• **Saved entries**
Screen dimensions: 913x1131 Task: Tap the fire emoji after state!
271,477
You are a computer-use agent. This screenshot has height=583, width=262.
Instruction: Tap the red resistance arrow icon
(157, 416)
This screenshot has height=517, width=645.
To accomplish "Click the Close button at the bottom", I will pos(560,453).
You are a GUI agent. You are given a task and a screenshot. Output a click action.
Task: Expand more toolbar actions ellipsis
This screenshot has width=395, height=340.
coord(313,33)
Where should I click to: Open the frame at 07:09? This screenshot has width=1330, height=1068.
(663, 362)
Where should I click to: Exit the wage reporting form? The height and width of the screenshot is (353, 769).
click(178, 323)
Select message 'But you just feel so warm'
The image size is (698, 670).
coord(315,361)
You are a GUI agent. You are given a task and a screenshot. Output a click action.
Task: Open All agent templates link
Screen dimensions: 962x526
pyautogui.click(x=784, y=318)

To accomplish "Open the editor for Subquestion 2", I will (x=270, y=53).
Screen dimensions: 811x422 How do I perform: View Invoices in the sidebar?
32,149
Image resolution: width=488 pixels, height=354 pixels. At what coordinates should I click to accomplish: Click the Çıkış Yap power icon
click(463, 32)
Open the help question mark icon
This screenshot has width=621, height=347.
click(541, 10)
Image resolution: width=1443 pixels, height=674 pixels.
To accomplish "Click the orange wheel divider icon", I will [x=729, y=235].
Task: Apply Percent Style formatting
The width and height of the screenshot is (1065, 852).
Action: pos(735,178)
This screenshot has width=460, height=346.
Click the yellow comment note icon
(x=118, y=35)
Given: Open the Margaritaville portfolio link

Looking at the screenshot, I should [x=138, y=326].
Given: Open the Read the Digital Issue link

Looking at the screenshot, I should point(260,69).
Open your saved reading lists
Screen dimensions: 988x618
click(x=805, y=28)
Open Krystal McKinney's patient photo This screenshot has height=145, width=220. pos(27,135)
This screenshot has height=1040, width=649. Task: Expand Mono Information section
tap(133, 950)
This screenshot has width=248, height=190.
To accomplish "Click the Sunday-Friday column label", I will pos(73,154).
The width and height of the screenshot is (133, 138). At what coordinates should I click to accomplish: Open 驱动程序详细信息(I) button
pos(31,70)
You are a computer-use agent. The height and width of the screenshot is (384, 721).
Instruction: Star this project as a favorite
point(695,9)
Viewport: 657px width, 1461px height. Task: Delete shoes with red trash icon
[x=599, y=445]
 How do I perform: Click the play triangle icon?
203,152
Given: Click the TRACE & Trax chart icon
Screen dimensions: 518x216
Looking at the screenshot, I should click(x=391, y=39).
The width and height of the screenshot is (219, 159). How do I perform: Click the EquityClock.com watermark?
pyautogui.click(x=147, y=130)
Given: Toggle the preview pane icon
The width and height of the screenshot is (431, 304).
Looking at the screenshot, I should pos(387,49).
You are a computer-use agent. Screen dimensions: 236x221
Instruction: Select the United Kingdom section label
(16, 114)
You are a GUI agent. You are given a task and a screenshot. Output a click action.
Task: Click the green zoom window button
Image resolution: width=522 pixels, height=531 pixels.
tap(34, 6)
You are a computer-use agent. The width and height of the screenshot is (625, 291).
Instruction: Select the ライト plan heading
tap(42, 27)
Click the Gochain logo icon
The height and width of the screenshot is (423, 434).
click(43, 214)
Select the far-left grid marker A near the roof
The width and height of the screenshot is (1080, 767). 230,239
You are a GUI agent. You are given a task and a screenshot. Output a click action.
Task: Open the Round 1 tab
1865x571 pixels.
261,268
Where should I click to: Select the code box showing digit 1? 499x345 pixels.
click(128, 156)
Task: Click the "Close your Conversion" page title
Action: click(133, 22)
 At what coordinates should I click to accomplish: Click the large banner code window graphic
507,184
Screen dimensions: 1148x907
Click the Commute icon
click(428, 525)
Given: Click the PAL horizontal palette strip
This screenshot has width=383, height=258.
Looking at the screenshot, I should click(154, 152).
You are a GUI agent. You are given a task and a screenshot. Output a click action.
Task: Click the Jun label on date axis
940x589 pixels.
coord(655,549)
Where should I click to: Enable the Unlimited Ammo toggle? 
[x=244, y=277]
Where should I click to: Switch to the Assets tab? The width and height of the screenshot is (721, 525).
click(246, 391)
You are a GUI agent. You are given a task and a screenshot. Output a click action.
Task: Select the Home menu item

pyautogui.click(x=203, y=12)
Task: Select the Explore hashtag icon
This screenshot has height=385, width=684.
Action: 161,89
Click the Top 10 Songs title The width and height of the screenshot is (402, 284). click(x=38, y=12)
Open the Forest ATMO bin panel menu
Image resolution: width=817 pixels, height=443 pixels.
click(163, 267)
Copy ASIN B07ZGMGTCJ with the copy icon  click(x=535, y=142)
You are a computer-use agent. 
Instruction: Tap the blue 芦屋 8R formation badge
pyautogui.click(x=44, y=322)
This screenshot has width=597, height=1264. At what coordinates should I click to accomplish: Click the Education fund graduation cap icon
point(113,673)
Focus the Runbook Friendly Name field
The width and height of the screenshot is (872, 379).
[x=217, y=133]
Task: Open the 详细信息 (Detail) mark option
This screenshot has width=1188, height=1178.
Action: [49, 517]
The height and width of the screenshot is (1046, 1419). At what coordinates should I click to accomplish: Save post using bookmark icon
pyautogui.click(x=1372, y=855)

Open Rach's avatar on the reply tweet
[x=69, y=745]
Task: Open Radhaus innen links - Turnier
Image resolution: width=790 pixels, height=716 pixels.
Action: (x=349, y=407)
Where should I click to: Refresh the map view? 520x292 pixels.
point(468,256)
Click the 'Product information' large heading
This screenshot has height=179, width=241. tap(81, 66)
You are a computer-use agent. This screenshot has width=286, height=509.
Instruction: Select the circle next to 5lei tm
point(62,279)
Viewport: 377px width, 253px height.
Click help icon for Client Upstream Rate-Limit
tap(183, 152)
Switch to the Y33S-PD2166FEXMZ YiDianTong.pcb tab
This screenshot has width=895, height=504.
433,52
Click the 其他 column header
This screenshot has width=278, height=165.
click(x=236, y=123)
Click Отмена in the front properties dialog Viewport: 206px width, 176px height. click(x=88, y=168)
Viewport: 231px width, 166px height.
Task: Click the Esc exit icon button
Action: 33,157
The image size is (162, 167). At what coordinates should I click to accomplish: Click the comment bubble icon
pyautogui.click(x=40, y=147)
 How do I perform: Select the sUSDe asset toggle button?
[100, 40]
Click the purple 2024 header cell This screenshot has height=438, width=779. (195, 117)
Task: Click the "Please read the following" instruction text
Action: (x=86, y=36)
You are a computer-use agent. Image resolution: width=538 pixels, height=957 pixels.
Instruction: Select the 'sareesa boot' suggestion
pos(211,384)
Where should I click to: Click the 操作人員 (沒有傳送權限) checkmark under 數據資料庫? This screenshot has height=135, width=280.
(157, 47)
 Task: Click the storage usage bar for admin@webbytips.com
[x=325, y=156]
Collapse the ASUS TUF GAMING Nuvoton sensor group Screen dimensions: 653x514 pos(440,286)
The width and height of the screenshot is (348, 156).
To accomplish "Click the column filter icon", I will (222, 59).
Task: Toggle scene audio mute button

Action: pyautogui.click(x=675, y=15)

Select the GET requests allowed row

• **Exercise directions**
Print every entry exactly.

• **Worked solution**
Screen dimensions: 913x1131 Task: Tap the fire emoji after state!
271,477
You are a computer-use agent. This screenshot has height=583, width=262.
Instruction: Tap the red resistance arrow icon
(157, 416)
This screenshot has height=517, width=645.
To accomplish "Click the Close button at the bottom", I will pos(560,453).
You are a GUI agent. You are given a task and a screenshot. Output a click action.
Task: Expand more toolbar actions ellipsis
This screenshot has width=395, height=340.
coord(313,33)
Where should I click to: Open the frame at 07:09? This screenshot has width=1330, height=1068.
(663, 362)
Where should I click to: Exit the wage reporting form? The height and width of the screenshot is (353, 769).
click(178, 323)
Select message 'But you just feel so warm'
The image size is (698, 670).
coord(315,361)
You are a GUI agent. You are given a task and a screenshot. Output a click action.
Task: Open All agent templates link
Screen dimensions: 962x526
pyautogui.click(x=784, y=318)

To accomplish "Open the editor for Subquestion 2", I will (x=270, y=53).
Screen dimensions: 811x422 How do I perform: View Invoices in the sidebar?
32,149
Image resolution: width=488 pixels, height=354 pixels. At what coordinates should I click to accomplish: Click the Çıkış Yap power icon
click(463, 32)
Open the help question mark icon
This screenshot has width=621, height=347.
click(541, 10)
Image resolution: width=1443 pixels, height=674 pixels.
To accomplish "Click the orange wheel divider icon", I will [x=729, y=235].
Task: Apply Percent Style formatting
The width and height of the screenshot is (1065, 852).
Action: pos(735,178)
This screenshot has width=460, height=346.
Click the yellow comment note icon
(x=118, y=35)
Given: Open the Margaritaville portfolio link

Looking at the screenshot, I should [x=138, y=326].
Given: Open the Read the Digital Issue link

Looking at the screenshot, I should point(260,69).
Open your saved reading lists
Screen dimensions: 988x618
click(x=805, y=28)
Open Krystal McKinney's patient photo This screenshot has height=145, width=220. pos(27,135)
This screenshot has height=1040, width=649. Task: Expand Mono Information section
tap(133, 950)
This screenshot has width=248, height=190.
To accomplish "Click the Sunday-Friday column label", I will pos(73,154).
The width and height of the screenshot is (133, 138). At what coordinates should I click to accomplish: Open 驱动程序详细信息(I) button
pos(31,70)
You are a computer-use agent. The height and width of the screenshot is (384, 721).
Instruction: Star this project as a favorite
point(695,9)
Viewport: 657px width, 1461px height. Task: Delete shoes with red trash icon
[x=599, y=445]
 How do I perform: Click the play triangle icon?
203,152
Given: Click the TRACE & Trax chart icon
Screen dimensions: 518x216
Looking at the screenshot, I should click(x=391, y=39).
The width and height of the screenshot is (219, 159). How do I perform: Click the EquityClock.com watermark?
pyautogui.click(x=147, y=130)
Given: Toggle the preview pane icon
The width and height of the screenshot is (431, 304).
Looking at the screenshot, I should pos(387,49).
You are a computer-use agent. Screen dimensions: 236x221
Instruction: Select the United Kingdom section label
(16, 114)
You are a GUI agent. You are given a task and a screenshot. Output a click action.
Task: Click the green zoom window button
Image resolution: width=522 pixels, height=531 pixels.
tap(34, 6)
You are a computer-use agent. The width and height of the screenshot is (625, 291).
Instruction: Select the ライト plan heading
tap(42, 27)
Click the Gochain logo icon
The height and width of the screenshot is (423, 434).
click(43, 214)
Select the far-left grid marker A near the roof
The width and height of the screenshot is (1080, 767). 230,239
You are a GUI agent. You are given a task and a screenshot. Output a click action.
Task: Open the Round 1 tab
1865x571 pixels.
261,268
Where should I click to: Select the code box showing digit 1? 499x345 pixels.
click(128, 156)
Task: Click the "Close your Conversion" page title
Action: click(133, 22)
 At what coordinates should I click to accomplish: Click the large banner code window graphic
507,184
Screen dimensions: 1148x907
Click the Commute icon
click(428, 525)
Given: Click the PAL horizontal palette strip
This screenshot has width=383, height=258.
Looking at the screenshot, I should click(154, 152).
You are a GUI agent. You are given a task and a screenshot. Output a click action.
Task: Click the Jun label on date axis
940x589 pixels.
coord(655,549)
Where should I click to: Enable the Unlimited Ammo toggle? 
[x=244, y=277]
Where should I click to: Switch to the Assets tab? The width and height of the screenshot is (721, 525).
click(246, 391)
You are a GUI agent. You are given a task and a screenshot. Output a click action.
Task: Select the Home menu item

pyautogui.click(x=203, y=12)
Task: Select the Explore hashtag icon
This screenshot has height=385, width=684.
Action: 161,89
Click the Top 10 Songs title The width and height of the screenshot is (402, 284). click(x=38, y=12)
Open the Forest ATMO bin panel menu
Image resolution: width=817 pixels, height=443 pixels.
click(163, 267)
Copy ASIN B07ZGMGTCJ with the copy icon  click(x=535, y=142)
You are a computer-use agent. 
Instruction: Tap the blue 芦屋 8R formation badge
pyautogui.click(x=44, y=322)
This screenshot has width=597, height=1264. At what coordinates should I click to accomplish: Click the Education fund graduation cap icon
point(113,673)
Focus the Runbook Friendly Name field
The width and height of the screenshot is (872, 379).
[x=217, y=133]
Task: Open the 详细信息 (Detail) mark option
This screenshot has width=1188, height=1178.
Action: [49, 517]
The height and width of the screenshot is (1046, 1419). At what coordinates should I click to accomplish: Save post using bookmark icon
pyautogui.click(x=1372, y=855)

Open Rach's avatar on the reply tweet
[x=69, y=745]
Task: Open Radhaus innen links - Turnier
Image resolution: width=790 pixels, height=716 pixels.
Action: (x=349, y=407)
Where should I click to: Refresh the map view? 520x292 pixels.
point(468,256)
Click the 'Product information' large heading
This screenshot has height=179, width=241. tap(81, 66)
You are a computer-use agent. This screenshot has width=286, height=509.
Instruction: Select the circle next to 5lei tm
point(62,279)
Viewport: 377px width, 253px height.
Click help icon for Client Upstream Rate-Limit
tap(183, 152)
Switch to the Y33S-PD2166FEXMZ YiDianTong.pcb tab
This screenshot has width=895, height=504.
433,52
Click the 其他 column header
This screenshot has width=278, height=165.
click(x=236, y=123)
Click Отмена in the front properties dialog Viewport: 206px width, 176px height. click(x=88, y=168)
Viewport: 231px width, 166px height.
Task: Click the Esc exit icon button
Action: 33,157
The image size is (162, 167). At what coordinates should I click to accomplish: Click the comment bubble icon
pyautogui.click(x=40, y=147)
 How do I perform: Select the sUSDe asset toggle button?
[100, 40]
Click the purple 2024 header cell This screenshot has height=438, width=779. (195, 117)
Task: Click the "Please read the following" instruction text
Action: (x=86, y=36)
You are a computer-use agent. Image resolution: width=538 pixels, height=957 pixels.
Instruction: Select the 'sareesa boot' suggestion
pos(211,384)
Where should I click to: Click the 操作人員 (沒有傳送權限) checkmark under 數據資料庫? This screenshot has height=135, width=280.
(157, 47)
 Task: Click the storage usage bar for admin@webbytips.com
[x=325, y=156]
Collapse the ASUS TUF GAMING Nuvoton sensor group Screen dimensions: 653x514 pos(440,286)
The width and height of the screenshot is (348, 156).
To accomplish "Click the column filter icon", I will (222, 59).
Task: Toggle scene audio mute button

Action: pyautogui.click(x=675, y=15)

Select the GET requests allowed row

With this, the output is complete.